Civilization and all of recorded history occurred
in this warm period, the era known as the
Holocene-the long summer of the human species. In
The Long Summer, Brian Fagan brings us the first
detailed record of climate change during these
15,000 years of warming, and shows how this
climate change gave rise to civilization. A
thousand-year chill led people in the Near East to
take up the cultivation of plant foods; a
catastrophic flood drove settlers to inhabit
Europe; the drying of the Sahara forced its
inhabitants to live along the banks of the Nile;
and increased rainfall in East Africa provoked the
bubonic plague. The Long Summer illuminates for
the first time the centuries-long pattern of human
adaptation to the demands and challenges of an
ever-changing climate-challenges that are still
with us today.
Brian Fagan was born in England and studied
archaeology at Pembroke College, Cambridge. He was
Keeper of Prehistory at the Livingstone Museum,
Zambia, from 1959-1965. During six years in Zambia
and one in East Africa, he was deeply involved in
fieldwork on multidisciplinary African history and
in monuments conservation. He came to the United
States in 1966 and was Professor of Anthropology
at the University of California, Santa Barbara,
from 1967 to 2004, when he became Emeritus.

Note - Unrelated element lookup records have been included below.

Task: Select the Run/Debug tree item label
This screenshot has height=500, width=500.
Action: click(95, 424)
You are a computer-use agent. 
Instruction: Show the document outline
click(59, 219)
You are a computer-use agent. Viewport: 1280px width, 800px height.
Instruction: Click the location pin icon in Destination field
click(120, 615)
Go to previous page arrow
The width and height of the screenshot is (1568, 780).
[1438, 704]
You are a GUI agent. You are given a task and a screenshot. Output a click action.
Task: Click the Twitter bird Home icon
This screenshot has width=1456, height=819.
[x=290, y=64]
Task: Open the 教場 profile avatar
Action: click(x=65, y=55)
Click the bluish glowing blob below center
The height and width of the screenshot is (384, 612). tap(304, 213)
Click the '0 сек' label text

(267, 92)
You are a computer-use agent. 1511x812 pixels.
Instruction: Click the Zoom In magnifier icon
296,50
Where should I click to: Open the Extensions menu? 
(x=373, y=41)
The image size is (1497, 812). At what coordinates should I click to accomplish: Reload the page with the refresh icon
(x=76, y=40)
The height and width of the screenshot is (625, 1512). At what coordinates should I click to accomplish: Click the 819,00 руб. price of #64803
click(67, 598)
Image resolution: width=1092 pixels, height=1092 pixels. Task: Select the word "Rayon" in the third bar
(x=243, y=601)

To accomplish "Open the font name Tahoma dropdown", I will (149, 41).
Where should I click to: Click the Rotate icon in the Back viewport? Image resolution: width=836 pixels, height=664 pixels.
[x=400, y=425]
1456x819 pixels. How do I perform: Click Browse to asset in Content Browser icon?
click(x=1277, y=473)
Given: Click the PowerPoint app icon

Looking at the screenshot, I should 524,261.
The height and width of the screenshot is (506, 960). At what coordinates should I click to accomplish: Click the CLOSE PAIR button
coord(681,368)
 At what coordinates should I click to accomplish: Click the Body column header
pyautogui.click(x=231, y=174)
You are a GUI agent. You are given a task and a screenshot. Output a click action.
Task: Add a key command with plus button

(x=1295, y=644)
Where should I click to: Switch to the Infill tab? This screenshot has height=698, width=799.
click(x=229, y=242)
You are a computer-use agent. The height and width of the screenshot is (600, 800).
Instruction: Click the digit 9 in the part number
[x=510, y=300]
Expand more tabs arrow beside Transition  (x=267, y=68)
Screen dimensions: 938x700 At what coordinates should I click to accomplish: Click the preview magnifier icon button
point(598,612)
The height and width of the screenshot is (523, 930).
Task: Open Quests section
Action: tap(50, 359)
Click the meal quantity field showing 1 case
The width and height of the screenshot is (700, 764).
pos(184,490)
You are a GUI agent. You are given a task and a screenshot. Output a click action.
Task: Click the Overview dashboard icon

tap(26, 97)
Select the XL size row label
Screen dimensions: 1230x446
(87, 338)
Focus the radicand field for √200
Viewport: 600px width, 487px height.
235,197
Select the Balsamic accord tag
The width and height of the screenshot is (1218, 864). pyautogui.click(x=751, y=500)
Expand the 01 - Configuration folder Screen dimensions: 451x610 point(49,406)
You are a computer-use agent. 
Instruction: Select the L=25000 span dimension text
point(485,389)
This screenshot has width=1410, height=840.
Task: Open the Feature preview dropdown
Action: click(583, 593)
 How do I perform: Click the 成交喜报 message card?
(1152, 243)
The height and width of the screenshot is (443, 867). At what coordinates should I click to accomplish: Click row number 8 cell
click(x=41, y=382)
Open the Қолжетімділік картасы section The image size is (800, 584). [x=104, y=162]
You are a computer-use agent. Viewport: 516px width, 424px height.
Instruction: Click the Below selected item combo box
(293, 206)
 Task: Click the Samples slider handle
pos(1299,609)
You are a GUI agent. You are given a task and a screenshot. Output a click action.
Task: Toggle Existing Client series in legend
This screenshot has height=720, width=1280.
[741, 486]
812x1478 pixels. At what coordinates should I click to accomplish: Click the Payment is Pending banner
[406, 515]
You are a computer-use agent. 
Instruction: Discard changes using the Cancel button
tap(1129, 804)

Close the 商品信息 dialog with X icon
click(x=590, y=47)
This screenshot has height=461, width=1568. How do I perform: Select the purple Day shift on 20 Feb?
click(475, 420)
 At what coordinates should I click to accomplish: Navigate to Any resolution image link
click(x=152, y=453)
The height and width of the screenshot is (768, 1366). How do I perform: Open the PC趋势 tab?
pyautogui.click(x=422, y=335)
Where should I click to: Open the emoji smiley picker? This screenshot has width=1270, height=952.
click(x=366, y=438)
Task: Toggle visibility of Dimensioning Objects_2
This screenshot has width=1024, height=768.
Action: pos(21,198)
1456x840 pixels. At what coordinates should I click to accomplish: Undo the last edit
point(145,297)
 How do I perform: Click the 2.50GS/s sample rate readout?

Since coming to Santa Barbara, Brian has
specialized in communicating archaeology to
general audiences through lecturing, writing, and
other media. He is regarded as one of the world\'s
leading archaeological and historical writers and
is widely respected popular lecturer about the
past. His many books include three volumes for the
National Geographic Society, including the
bestselling Adventure of Archaeology. Other works
include The r**e of the Nile, a classic history of
archaeologists and tourists along the Nile, and
four books on ancient climate change and human
societies, Floods, Famines, and Emperors (on El
Niños), The Little Ice Age, and The Long Summer,
an account of warming and humanity since the Great
Ice Age. His most recent climatic work describes
the Medieval Warm Period: The Great Warming:
Climate Change and the Rise and Fall of
Civilizations. His other books include Chaco
Canyon: Archaeologists Explore the Lives of an
Ancient Society and Fish on Friday: Feasting,
Fasting, and the Discovery of the New World and
Cro-Magnon: How the Ice Age gave birth to the
First Modern Humans. His recently published
Elixir: A History of Water and Humankind extends
his climatic research to the most vital of all
resources for humanity.
Brian has been sailing since he was eight years
old and learnt his cruising in the English Channel
and North Sea. He has sailed thousands of miles in
European waters, across the Atlantic, and in the
Pacific. He is author of the Cruising Guide to
Central and Southern California, which has been a
widely used set of sailing directions since 1979.
An ardent bicyclist, he lives in Santa Barbara
with his life Lesley and daughter Ana.